Saturday 5 July 2014

"Homewrecker"

The title of this post is the one-word message I received a while back when I had a profile on DaddyHunt. It came from a photoless profile of a man in Fort Worth, Texas. Having had no contact with this man before, I was surprised to receive such an accusatory message. I responded, suggesting that his message had been intended for someone else. The reply came back that it was for me, because on my profile I state that I’m willing to hook up with partnered men. Although it was probably an exercise in futility, I wrote back and drew his attention to that sentence as it appeared on my profile “Willing to hook up with partnered men, as long as you’re not breaking the rules of your relationship”.

To me, the final part of that sentence makes all the difference in the world. When two (or more) people are in a relationship, they get to make the rules and those rules can include an element of sexual non-exclusivity. If some guy in a relationship is free to hook up with me, and I want to hook up with him, what’s the harm and furthermore, who else’s business is it?
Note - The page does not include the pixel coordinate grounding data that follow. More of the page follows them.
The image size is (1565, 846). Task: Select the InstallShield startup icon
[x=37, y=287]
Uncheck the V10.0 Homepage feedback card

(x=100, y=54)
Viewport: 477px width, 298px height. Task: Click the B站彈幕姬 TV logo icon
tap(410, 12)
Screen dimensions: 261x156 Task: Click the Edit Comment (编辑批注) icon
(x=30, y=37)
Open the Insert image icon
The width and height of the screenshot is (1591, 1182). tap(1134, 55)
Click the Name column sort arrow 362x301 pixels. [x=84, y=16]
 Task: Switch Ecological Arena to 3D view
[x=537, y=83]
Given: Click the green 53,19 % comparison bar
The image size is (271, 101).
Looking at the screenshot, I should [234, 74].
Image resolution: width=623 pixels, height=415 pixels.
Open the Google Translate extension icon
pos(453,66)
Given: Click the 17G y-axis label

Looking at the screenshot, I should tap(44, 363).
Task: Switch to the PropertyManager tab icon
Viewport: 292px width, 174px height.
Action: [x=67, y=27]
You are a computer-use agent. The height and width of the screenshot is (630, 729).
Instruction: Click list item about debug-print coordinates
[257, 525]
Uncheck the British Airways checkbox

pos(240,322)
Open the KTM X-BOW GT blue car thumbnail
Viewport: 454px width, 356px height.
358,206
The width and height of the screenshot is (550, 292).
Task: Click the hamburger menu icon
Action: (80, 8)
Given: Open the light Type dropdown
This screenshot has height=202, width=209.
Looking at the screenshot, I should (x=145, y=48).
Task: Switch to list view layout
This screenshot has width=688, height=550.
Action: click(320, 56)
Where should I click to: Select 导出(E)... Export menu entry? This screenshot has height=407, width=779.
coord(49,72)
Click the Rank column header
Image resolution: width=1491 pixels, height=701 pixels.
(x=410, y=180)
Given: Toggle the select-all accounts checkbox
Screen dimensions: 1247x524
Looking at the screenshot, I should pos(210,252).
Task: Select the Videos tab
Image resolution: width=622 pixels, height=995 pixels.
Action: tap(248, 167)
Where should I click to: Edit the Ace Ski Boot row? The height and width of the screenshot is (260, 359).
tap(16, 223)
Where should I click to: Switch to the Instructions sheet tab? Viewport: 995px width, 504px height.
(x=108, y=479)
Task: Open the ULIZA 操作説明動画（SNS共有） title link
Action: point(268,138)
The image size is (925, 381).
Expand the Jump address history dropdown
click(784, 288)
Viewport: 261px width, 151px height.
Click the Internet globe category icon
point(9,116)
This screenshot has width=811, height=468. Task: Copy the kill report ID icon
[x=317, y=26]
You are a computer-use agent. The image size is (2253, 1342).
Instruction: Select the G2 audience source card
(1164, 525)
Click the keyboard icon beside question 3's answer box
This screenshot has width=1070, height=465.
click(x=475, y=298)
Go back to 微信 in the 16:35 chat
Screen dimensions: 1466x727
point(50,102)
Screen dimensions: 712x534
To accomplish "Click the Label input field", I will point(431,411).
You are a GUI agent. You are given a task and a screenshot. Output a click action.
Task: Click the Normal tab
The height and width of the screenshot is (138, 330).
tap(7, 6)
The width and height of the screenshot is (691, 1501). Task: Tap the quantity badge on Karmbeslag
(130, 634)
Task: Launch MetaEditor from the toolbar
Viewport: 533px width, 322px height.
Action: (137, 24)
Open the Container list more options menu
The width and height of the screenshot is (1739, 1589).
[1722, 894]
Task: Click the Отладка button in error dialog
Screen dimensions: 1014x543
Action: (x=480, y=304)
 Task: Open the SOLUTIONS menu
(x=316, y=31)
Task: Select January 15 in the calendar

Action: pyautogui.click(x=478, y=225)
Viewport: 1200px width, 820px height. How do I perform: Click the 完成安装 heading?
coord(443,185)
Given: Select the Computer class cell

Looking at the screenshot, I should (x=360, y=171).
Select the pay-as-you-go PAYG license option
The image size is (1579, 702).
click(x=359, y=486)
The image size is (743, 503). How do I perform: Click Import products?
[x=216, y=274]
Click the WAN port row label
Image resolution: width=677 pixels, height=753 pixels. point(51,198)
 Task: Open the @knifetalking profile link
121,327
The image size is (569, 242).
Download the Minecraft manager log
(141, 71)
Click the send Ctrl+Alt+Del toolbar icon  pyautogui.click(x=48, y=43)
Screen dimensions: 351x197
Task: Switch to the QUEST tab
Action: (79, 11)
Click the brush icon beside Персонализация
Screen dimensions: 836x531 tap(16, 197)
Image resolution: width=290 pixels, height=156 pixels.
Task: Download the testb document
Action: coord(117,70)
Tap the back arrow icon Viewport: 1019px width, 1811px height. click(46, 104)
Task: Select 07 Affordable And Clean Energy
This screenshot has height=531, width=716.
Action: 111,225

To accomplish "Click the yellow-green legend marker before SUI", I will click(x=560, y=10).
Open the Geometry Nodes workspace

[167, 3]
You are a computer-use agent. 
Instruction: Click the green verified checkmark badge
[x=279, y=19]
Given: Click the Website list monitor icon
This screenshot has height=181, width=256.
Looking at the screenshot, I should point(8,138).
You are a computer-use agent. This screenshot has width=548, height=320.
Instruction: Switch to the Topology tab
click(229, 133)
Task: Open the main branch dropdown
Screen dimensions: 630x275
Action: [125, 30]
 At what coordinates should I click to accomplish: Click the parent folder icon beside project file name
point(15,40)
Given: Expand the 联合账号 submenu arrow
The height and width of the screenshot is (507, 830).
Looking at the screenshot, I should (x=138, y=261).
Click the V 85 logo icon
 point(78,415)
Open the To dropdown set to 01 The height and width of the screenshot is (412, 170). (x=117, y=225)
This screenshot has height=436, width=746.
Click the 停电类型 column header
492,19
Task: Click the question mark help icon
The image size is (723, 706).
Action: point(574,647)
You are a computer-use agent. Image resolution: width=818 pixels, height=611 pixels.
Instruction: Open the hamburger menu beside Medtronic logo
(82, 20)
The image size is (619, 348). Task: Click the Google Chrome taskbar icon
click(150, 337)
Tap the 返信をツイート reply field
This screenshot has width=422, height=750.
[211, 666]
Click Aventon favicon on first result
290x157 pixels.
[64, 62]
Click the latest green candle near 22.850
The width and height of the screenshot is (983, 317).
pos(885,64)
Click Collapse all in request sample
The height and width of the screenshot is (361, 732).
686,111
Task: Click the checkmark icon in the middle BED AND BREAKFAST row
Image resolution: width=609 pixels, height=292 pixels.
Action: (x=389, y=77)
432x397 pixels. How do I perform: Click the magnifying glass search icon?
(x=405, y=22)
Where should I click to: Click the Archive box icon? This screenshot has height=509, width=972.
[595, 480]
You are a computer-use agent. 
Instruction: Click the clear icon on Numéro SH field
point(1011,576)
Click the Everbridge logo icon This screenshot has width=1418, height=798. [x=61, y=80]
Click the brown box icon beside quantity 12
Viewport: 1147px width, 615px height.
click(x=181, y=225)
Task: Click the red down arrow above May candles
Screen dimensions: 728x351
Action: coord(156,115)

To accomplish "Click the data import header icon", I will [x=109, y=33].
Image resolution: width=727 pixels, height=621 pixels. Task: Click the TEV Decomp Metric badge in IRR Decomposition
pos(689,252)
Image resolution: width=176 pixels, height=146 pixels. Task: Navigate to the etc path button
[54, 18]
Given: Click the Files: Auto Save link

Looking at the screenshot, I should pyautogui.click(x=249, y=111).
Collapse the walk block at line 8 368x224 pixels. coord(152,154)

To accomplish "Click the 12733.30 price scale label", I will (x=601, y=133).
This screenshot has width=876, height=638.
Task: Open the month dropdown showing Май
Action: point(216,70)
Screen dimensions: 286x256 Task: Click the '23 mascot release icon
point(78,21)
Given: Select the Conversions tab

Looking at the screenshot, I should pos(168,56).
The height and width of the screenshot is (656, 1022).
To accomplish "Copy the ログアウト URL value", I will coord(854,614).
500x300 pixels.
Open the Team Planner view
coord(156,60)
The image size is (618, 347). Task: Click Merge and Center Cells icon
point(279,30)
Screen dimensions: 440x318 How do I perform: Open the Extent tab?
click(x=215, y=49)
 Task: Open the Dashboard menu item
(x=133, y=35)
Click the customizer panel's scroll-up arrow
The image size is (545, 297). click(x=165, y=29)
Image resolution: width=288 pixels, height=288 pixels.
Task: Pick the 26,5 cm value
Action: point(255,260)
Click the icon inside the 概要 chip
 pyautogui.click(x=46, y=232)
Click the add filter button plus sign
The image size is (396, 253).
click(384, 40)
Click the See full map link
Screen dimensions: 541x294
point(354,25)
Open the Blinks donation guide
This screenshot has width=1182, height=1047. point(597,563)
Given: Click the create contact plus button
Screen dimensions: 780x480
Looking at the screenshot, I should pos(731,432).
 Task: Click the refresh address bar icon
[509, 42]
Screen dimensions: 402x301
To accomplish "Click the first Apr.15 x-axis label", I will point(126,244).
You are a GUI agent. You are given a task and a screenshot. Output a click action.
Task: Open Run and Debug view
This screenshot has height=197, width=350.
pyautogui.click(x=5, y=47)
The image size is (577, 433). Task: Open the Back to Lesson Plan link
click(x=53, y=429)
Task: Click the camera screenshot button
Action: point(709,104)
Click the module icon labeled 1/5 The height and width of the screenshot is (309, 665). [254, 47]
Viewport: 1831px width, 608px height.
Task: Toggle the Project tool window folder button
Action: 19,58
Gay men, have quite varied opinions on sexual exclusivity in relationships. Many, like me think sexual exclusivity isn’t that important and/or have trouble delivering it, so don’t promise it. As RuPaul once said “Don’t let your mouth write cheques that your ass can’t cash”. Others are very much in favour of sexual exclusivity. All to the good, if that’s what you agree with your partner(s). Lots of people say that feelings of jealousy would quickly derail any open relationship for them, so closed is the way to go. Of course, sexual non-exclusivity is a continuum ranging from the occasional three-way or hookup when you’re out of town to, well, as much as you can handle.

What I find very surprising, however, is the vehemence with which some gay men condemn open relationships. It’s very common to see on dating profiles that men aren’t willing to hook up with partnered men (which is perfectly reasonable). What’s not so reasonable is the condemnation of someone’s open relationship – the idea that looking for sex outside the relationship means the relationship is superficial or in trouble and that those involved should work more on their relationship rather than seeking outside sex. Maybe those condemning open relationships should spend that energy working on their own (presumably-closed) relationship.

My most successful relationship was open. Neither of us believed sexual exclusivity was any kind of ideal, and so didn’t think it was worth striving for. Why waste energy like that? The arrangement worked out well for us – we were both into some sex that the other wasn’t, so we got to have that sex with other people and still have sex, intimacy and love with each other. Our relationship only ended because one of us died. (Aside: it’s a weird cultural idea that relationships that end with death are a success and those which end any other way are a failure – but that’s another blog post.)


There was a time when people would say that the only kind of relationship that was authentic was that between a man and a woman. Now, thankfully, more and more people are realising that relationships can encompass all kinds of sexualities and genders – love is what counts. It’s rather disappointing that some gay men haven’t realised that yet.